» **Exercise instructions**:
Every record is to be printed exactly as written, and any picture in it is skipped.

--------------------------------------------------

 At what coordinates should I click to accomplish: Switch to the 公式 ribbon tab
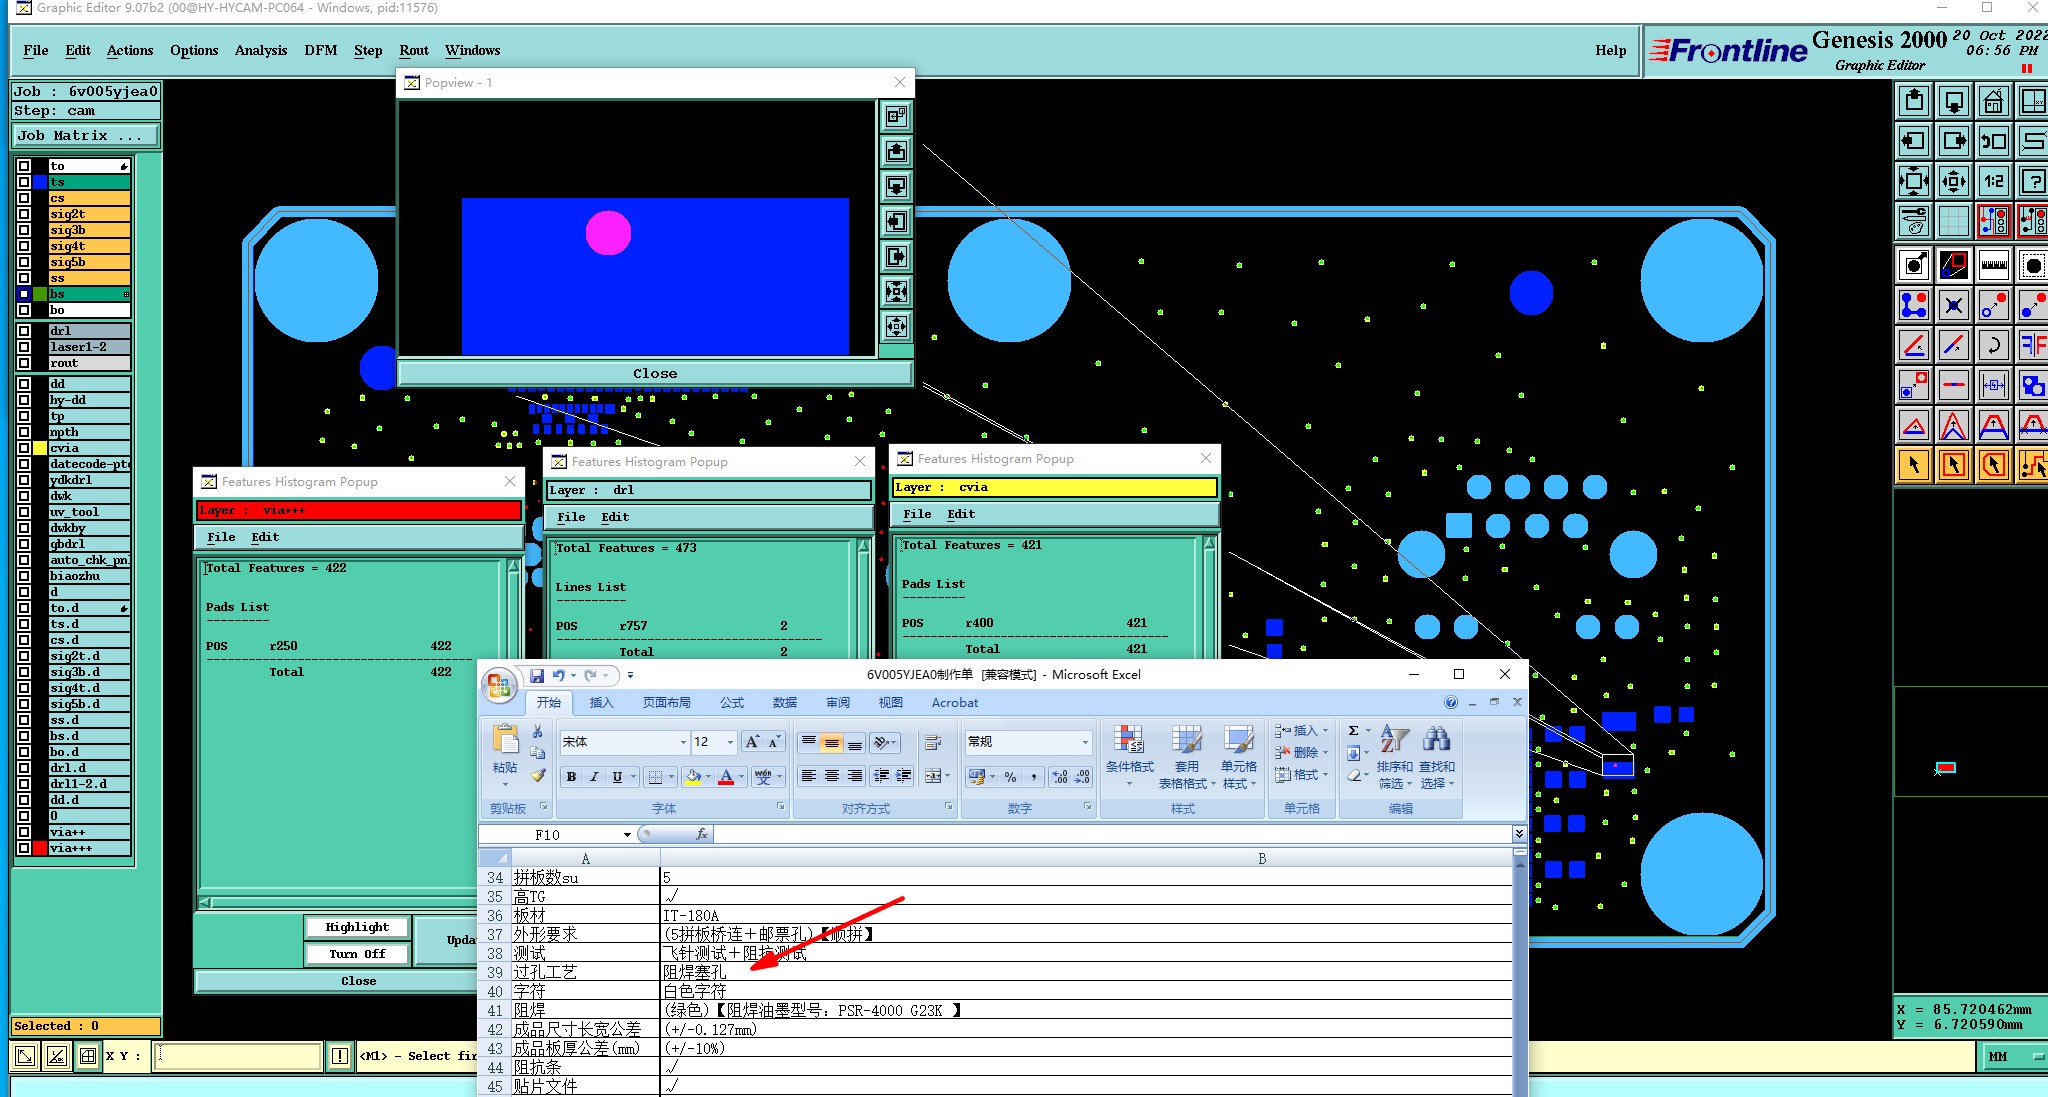click(x=732, y=703)
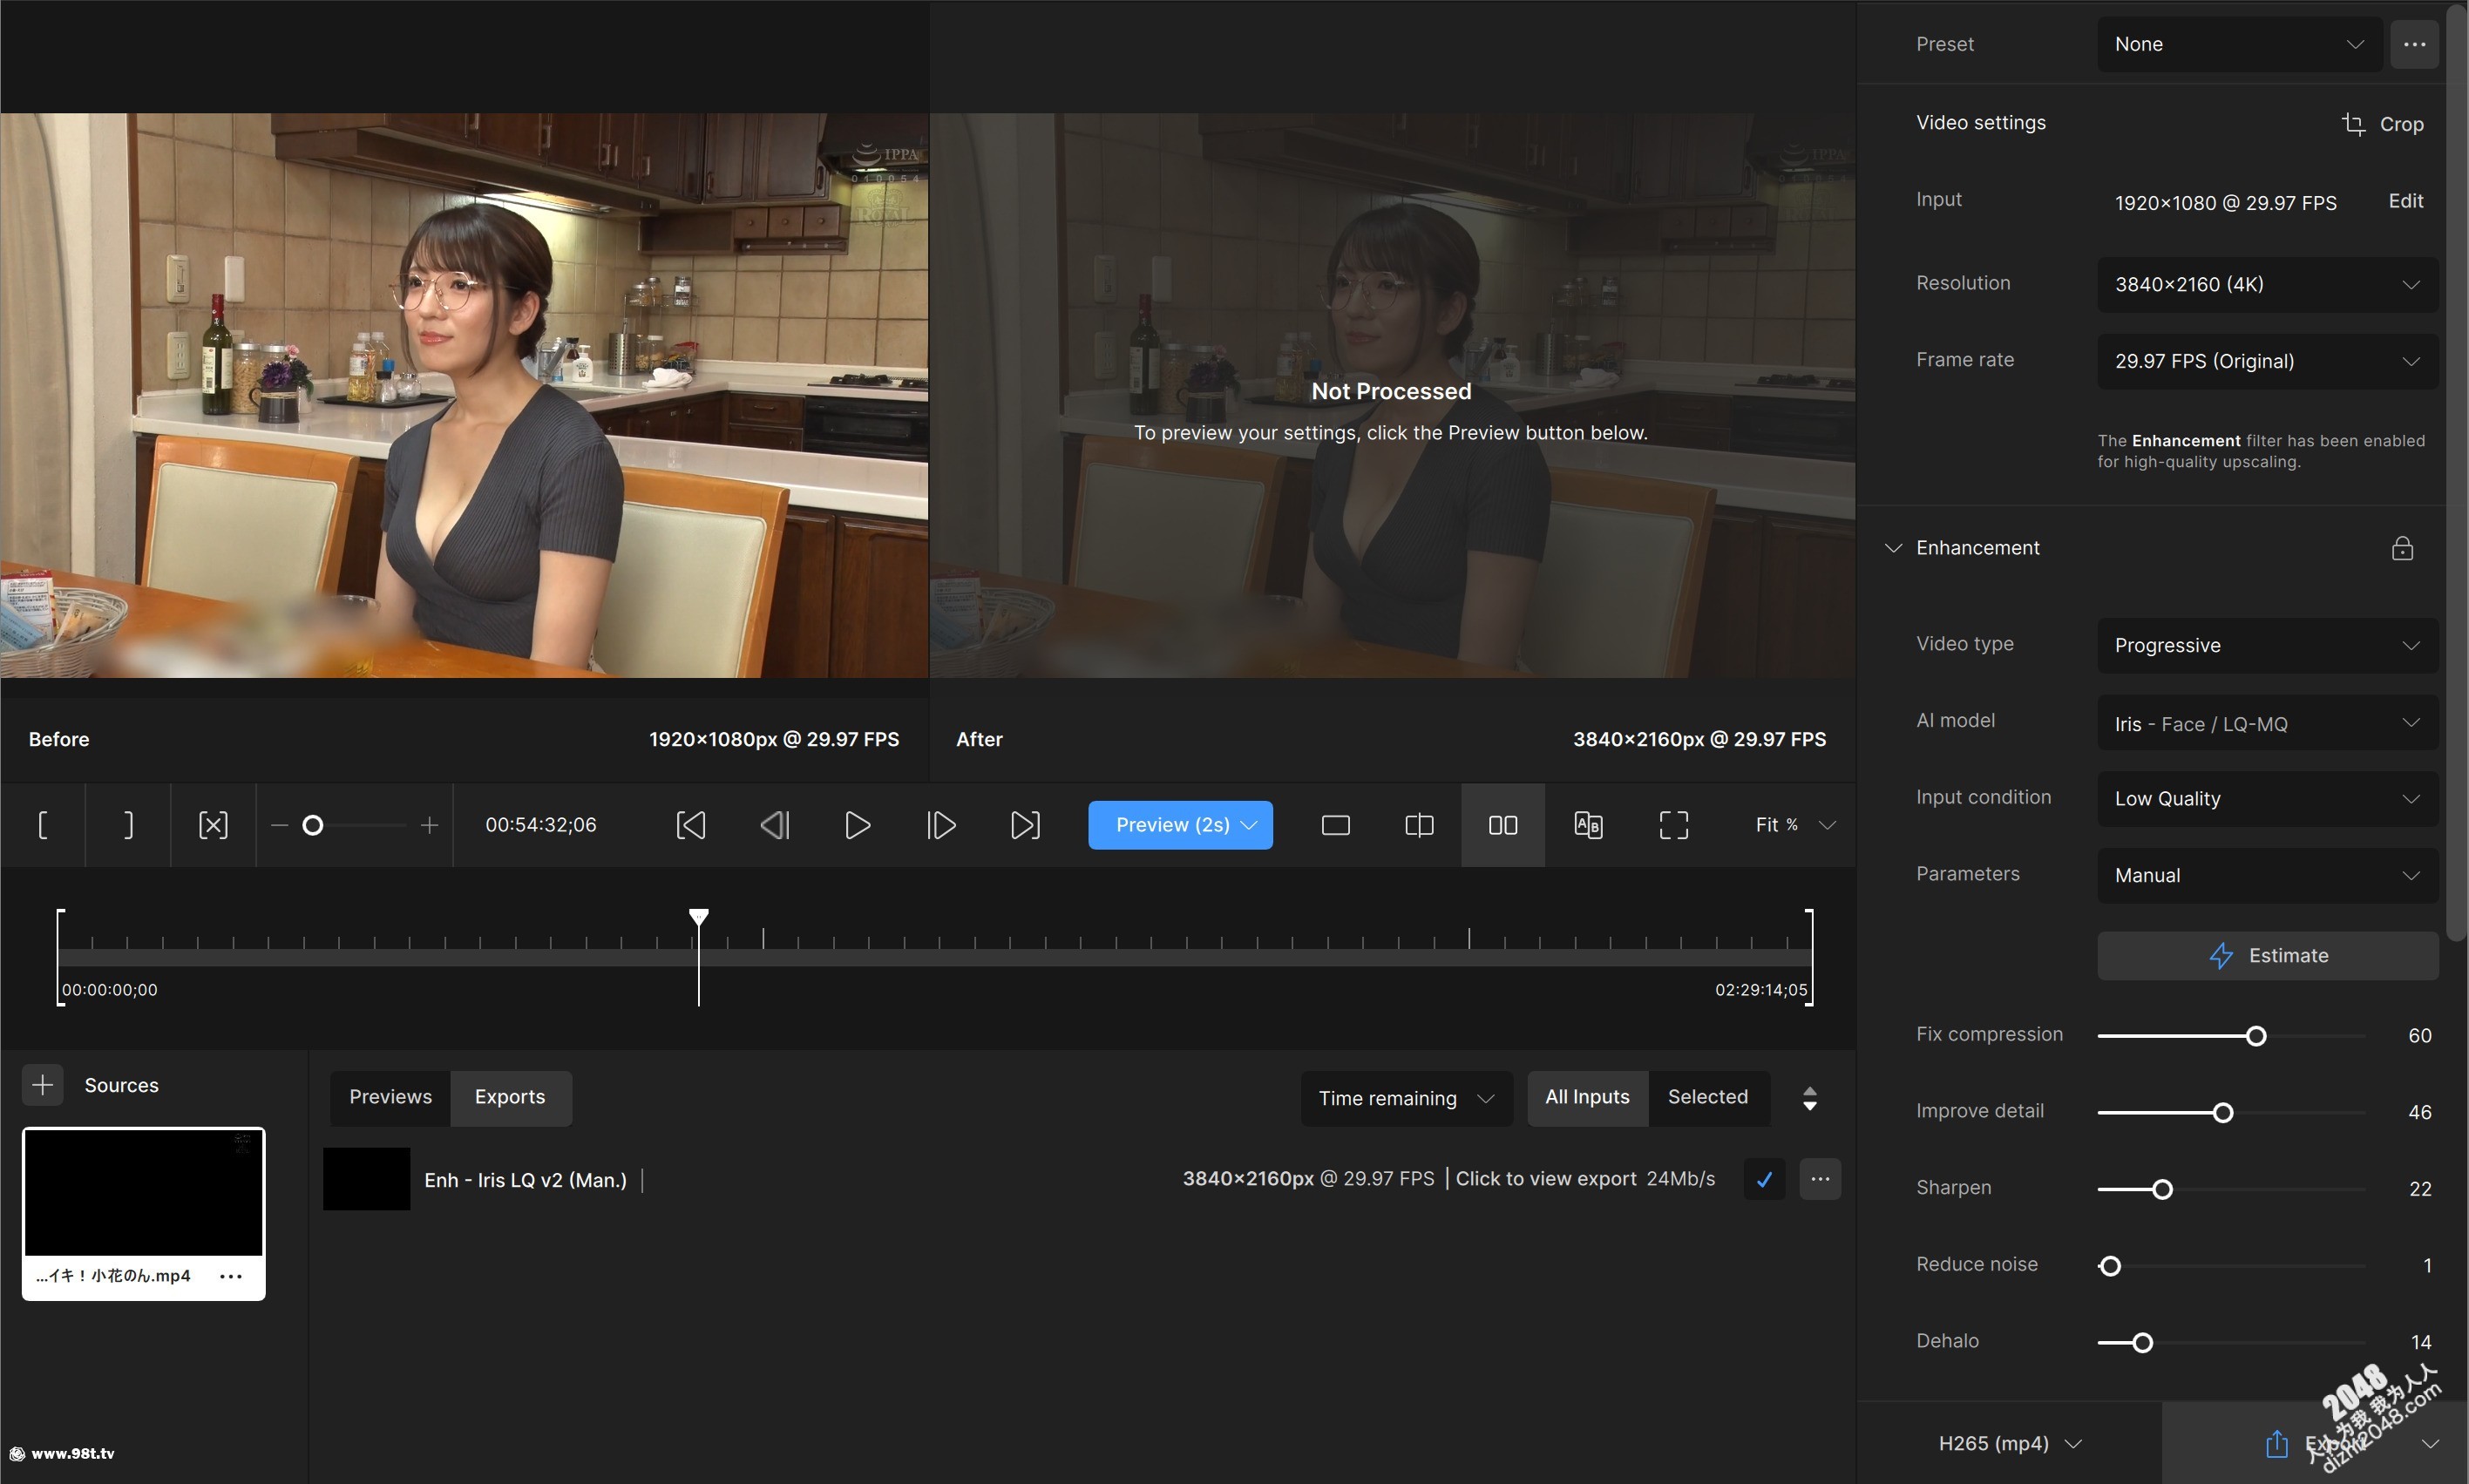This screenshot has height=1484, width=2469.
Task: Enter fullscreen preview mode
Action: point(1673,825)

--------------------------------------------------

» **Answer to this problem**:
 At what coordinates should I click to accomplish: Switch to the 公式 ribbon tab
click(x=732, y=703)
This screenshot has height=1484, width=2469.
Task: Enter fullscreen preview mode
Action: point(1673,825)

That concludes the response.